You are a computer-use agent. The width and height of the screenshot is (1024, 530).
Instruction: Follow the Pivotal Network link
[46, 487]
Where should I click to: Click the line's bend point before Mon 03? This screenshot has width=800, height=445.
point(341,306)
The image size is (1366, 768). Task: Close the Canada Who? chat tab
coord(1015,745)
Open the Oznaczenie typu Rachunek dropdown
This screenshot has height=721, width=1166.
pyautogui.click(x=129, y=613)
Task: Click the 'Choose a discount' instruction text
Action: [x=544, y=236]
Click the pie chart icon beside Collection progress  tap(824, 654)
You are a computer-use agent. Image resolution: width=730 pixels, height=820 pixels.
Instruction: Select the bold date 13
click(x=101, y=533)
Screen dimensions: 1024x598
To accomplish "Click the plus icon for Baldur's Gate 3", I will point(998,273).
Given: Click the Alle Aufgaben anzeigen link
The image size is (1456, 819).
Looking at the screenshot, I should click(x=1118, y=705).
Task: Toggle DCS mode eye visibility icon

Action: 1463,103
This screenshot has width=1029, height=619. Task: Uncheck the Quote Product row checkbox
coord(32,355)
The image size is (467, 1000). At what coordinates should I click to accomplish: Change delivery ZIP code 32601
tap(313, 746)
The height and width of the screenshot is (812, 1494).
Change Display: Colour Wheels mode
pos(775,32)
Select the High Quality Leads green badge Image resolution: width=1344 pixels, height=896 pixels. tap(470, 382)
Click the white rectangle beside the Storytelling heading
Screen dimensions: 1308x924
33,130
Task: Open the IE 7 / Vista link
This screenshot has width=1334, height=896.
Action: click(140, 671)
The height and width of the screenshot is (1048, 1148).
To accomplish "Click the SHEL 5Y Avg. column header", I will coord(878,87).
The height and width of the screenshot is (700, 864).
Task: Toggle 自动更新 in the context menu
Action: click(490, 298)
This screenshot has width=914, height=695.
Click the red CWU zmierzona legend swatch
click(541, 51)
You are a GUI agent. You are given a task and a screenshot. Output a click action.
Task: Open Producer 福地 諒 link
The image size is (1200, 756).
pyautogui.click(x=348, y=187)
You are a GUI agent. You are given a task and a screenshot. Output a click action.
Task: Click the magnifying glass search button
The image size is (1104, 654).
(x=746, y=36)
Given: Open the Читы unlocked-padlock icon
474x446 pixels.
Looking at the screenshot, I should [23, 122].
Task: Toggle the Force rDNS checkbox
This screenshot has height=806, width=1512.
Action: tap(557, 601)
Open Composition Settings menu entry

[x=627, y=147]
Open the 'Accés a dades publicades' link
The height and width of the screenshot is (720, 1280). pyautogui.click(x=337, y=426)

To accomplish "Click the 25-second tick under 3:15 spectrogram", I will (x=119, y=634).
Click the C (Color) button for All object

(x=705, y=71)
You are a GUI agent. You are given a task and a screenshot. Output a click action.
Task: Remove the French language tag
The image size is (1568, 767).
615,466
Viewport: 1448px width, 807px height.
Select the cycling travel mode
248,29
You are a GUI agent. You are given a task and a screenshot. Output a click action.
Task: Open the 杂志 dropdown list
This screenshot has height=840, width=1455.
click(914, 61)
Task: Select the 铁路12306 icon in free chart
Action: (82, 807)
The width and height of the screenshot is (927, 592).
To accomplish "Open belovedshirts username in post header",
■ ■ ■
• _Required work_:
All lines of the material that contain the word "resolution" should be listed.

• _Your solution_:
You are a computer-use agent. Image resolution: width=730 pixels, height=820 pixels.
Select the High Quality Leads green badge Image resolution: width=1344 pixels, height=896 pixels. tap(470, 382)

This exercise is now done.